- _Provided entries_
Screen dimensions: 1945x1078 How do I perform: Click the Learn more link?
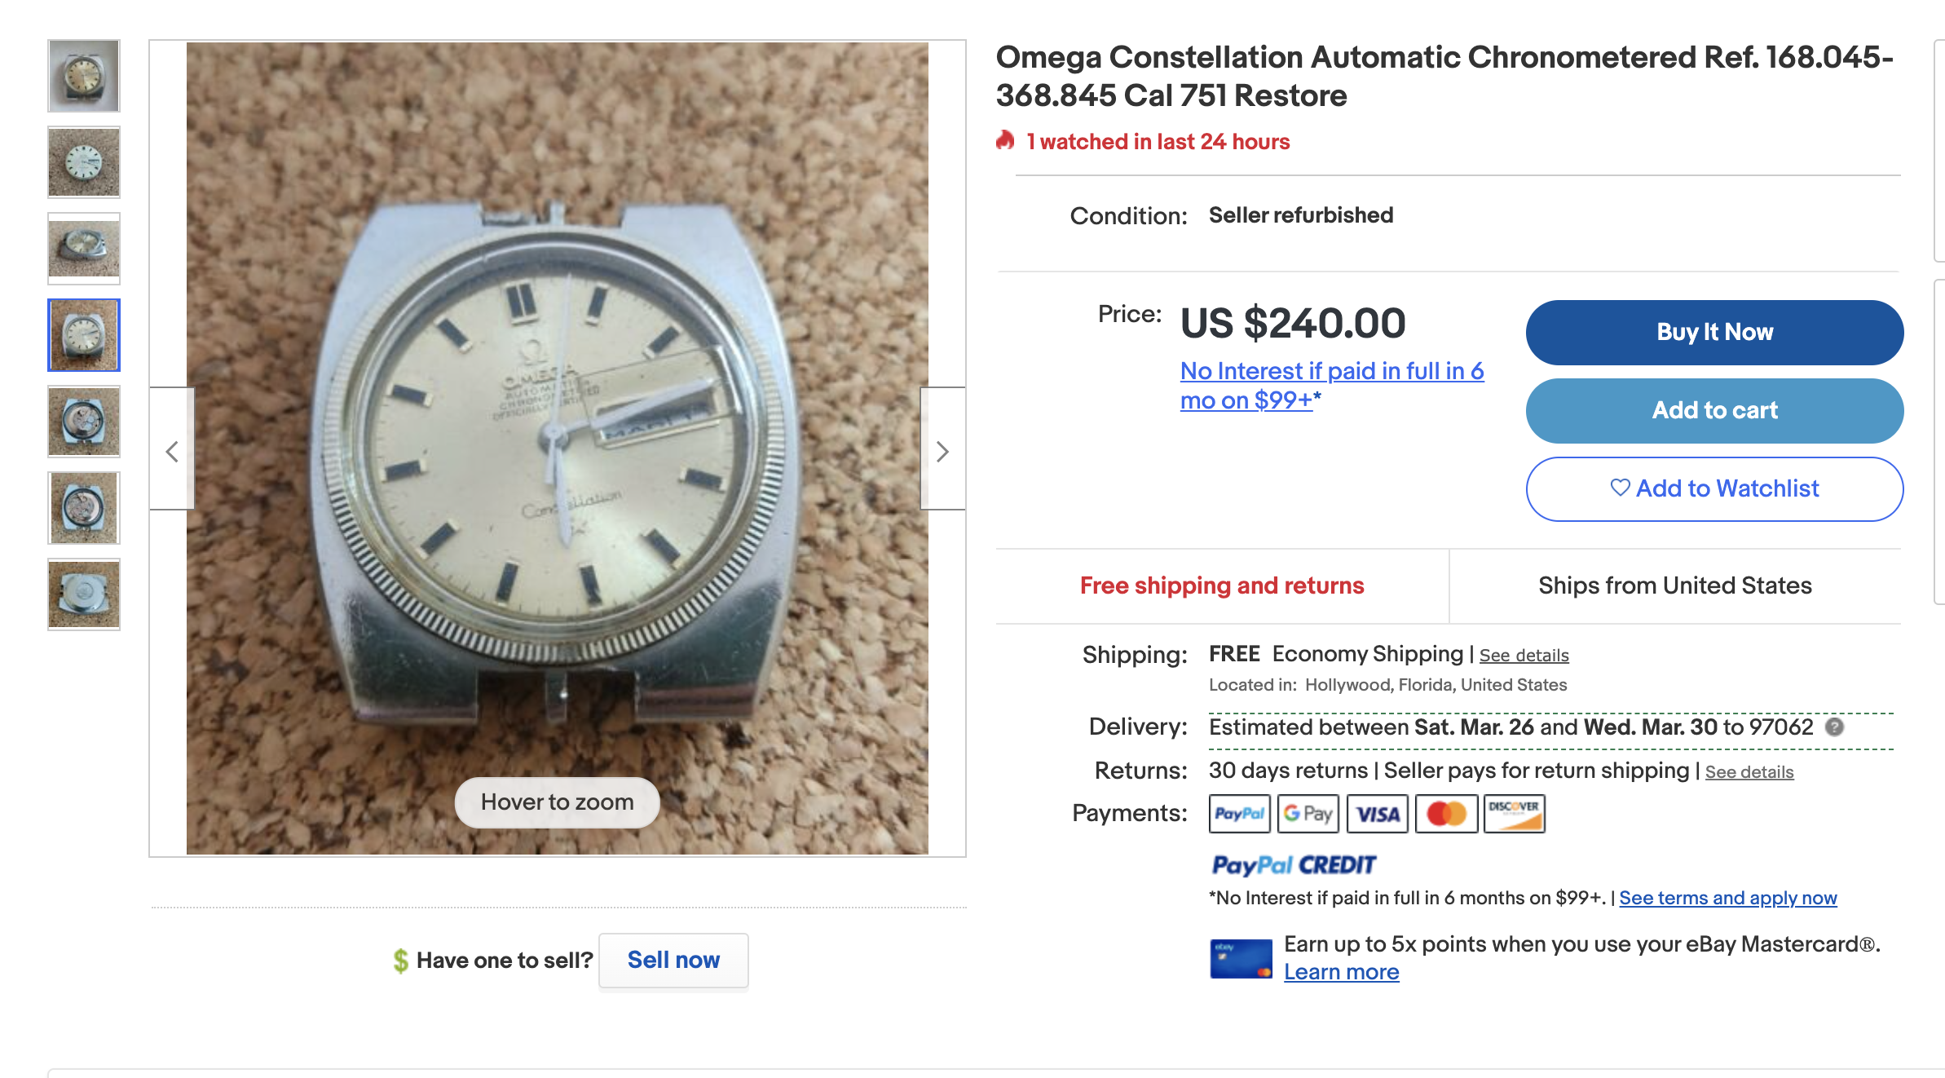1341,972
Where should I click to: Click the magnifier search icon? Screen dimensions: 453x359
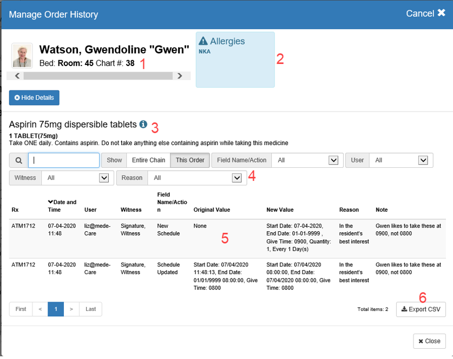click(x=18, y=160)
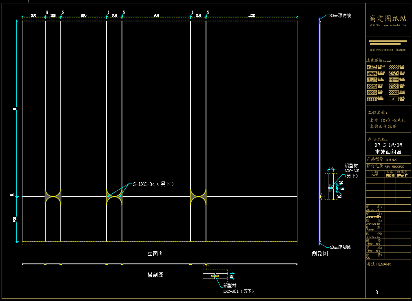Click the 高定图纸站 title text
412x301 pixels.
(x=388, y=18)
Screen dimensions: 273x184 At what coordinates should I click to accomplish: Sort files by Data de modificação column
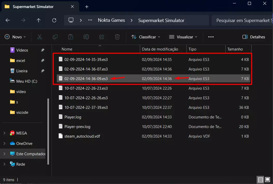(x=160, y=49)
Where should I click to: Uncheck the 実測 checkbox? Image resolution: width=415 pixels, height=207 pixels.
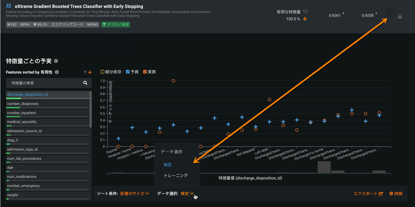[145, 72]
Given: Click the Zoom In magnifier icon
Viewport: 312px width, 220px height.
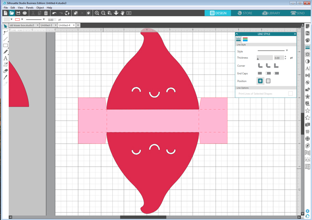Looking at the screenshot, I should (97, 13).
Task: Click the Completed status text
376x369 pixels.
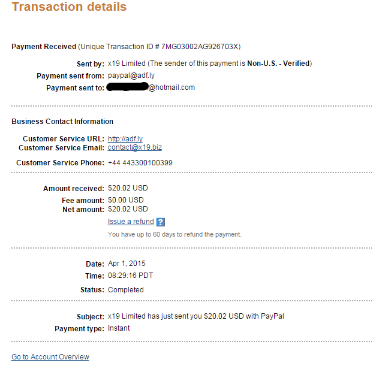Action: (x=126, y=290)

- _Work task_
Every line from the one containing "Where should I click to: Uncheck" through the final line of the records above is to be written out exactly; nothing else, and no pictures.

- _Answer space_
Where should I click to: Uncheck the 実測 checkbox? Image resolution: width=415 pixels, height=207 pixels.
[145, 72]
Given: Click the Zoom In magnifier icon
Viewport: 312px width, 220px height.
Looking at the screenshot, I should (97, 13).
Task: Click the Completed status text
376x369 pixels.
Action: (x=126, y=290)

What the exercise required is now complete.